It’s tough to talk about detective novels without talking about plots and thereby giving away the ending. However, I really enjoy these books. Stories focusing on the gritty or noir side of crime are especially engaging – the language, the locations, the atmosphere, and the unpredictable storylines combine to make books to curl up with on a winter’s night. Double Indemnity, The Maltese Falcon, and Red Harvest are three such books.
Double Indemnity by James Cain. Like The Big Sleep, Double Indemnity is stylized and atmospheric. Both novels feature snappy dialogue and interesting characters with distinctive personalities. In Double Indemnity, Walter Huff is an insurance salesman who wants a little something extra in his life, so he conspires with a psychopath to kill her husband, after selling him a life insurance policy. Walter and Phyllis (the psychopath) plan to split the money from the life insurance policy – double indemnity for an accident. In this case, the accident is an “unlikely” fall from a moving train.
Phyllis is quite a woman … sultry when she needs to be, but downright cold and calculating at the core. She manipulates Walter to perfection, getting him to help her dispose of her wealthy husband. And we find out that she has some other skeletons in her closet. Walter is a bit of an interesting guy – he is obsessed with Phyllis (and the money and excitement) at first, but then his attention and affections shift to the murdered man’s daughter. He seems to be driven by something, though it’s not really clear what.
The film version with Barbara Stanwick and Fred MacMurray is snappier and more noir-ish, I think. The movie dialogue is so distinctive that I was a little disappointed that the book was a little less stylized. On the other hand, the film seemed a little over-the-top at times, so the book felt a bit more real. Both are great fun and provide an entertaining break from real life!
The Maltese Falcon by Dashiell Hammett. What a fun book. The movie with Humphrey Bogart was quite true to the book and I could hear his voice in my head as I read. Sam Spade, the gritty private detective deals with international criminals, self-serving thieves, and a complex plot that references Constantinople, Hong Kong and several other exotic locals – all in search of a certain black bird. The story focuses on four men and one woman who are all on the trail of the falcon while trying to one-up each other and come away with millions of dollars.
All a bit sleazy, the gang of thieves ensnares Spade and his partner, Miles Archer, who pays a high price for being taken in by the lovely and dangerous lady crook, who uses feminine wiles on, well, most everyone in one way or another. Spade is such a great character – I wish I could read people and situations as well. Only once does he slip up and is temporarily taken out by drugged whiskey. He manages, for the most part, to stay one step ahead even while he’s trying to figure it all out. Lots of twists and turns, though if you’ve seen the movie, you’re a little spoiled. It’s ok, though, because it’s a fun ride to familiar ground.
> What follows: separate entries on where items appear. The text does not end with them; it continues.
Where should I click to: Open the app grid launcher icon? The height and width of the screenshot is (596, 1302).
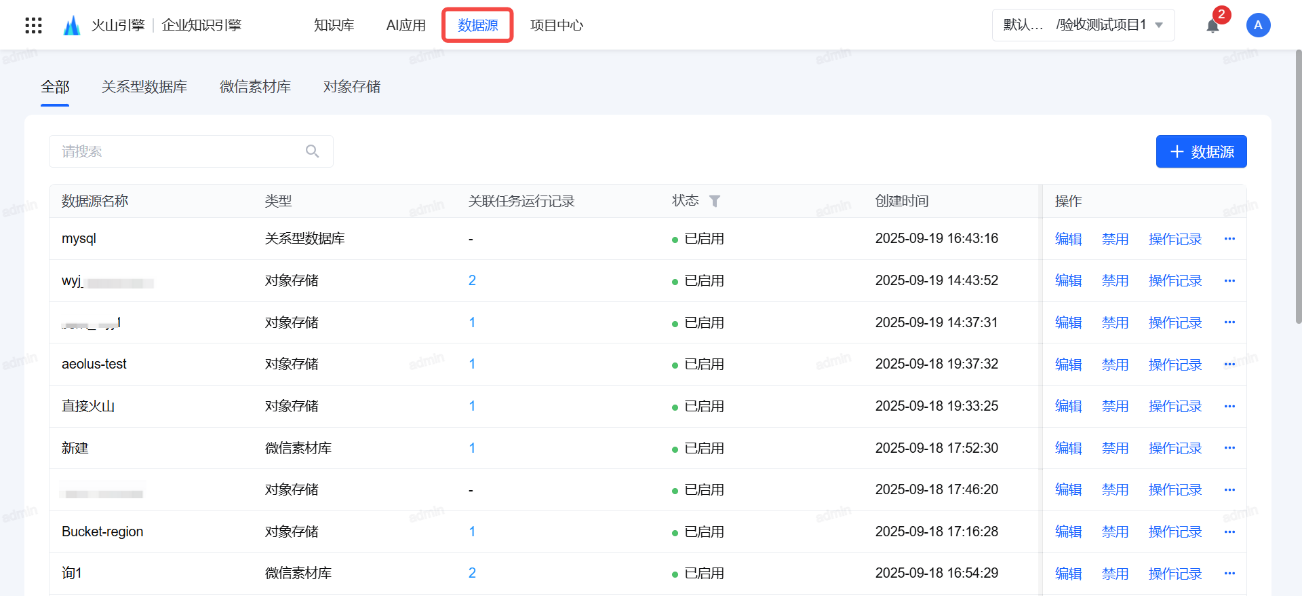(33, 26)

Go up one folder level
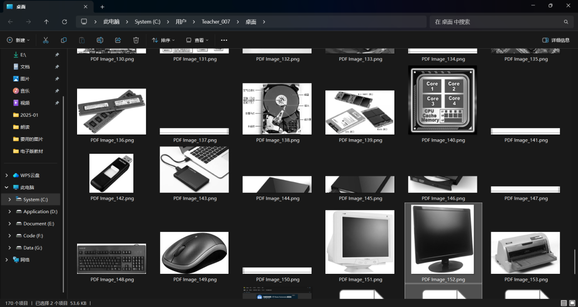coord(47,22)
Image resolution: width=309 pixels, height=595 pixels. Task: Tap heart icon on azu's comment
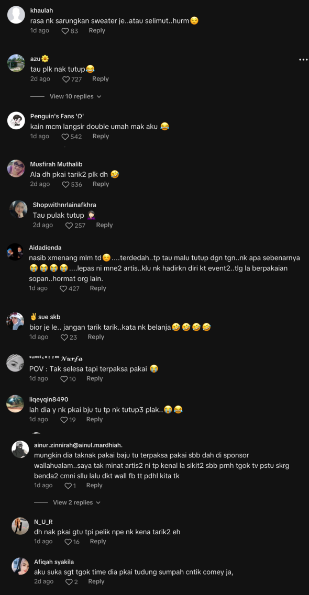66,80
Red Harvest by Dashiell Hammett. This was a new story for me, unlike The Maltese Falcon and Double Indemnity. The writing was straight-forward but descriptive, with a bit of the banter often found in noir narratives. This is an interesting story, despite the massive body count (24 dead over the course of a couple hundred pages). It starts out with a hard-boiled private detective who goes to a town to find that the guy who hired him has been killed. Although he seems to wrap up that case pretty quickly, he becomes involved in an old man’s plan to clean up the town from rampant corruption. At this point, it starts to be challenging to figure out who is aligned with whom.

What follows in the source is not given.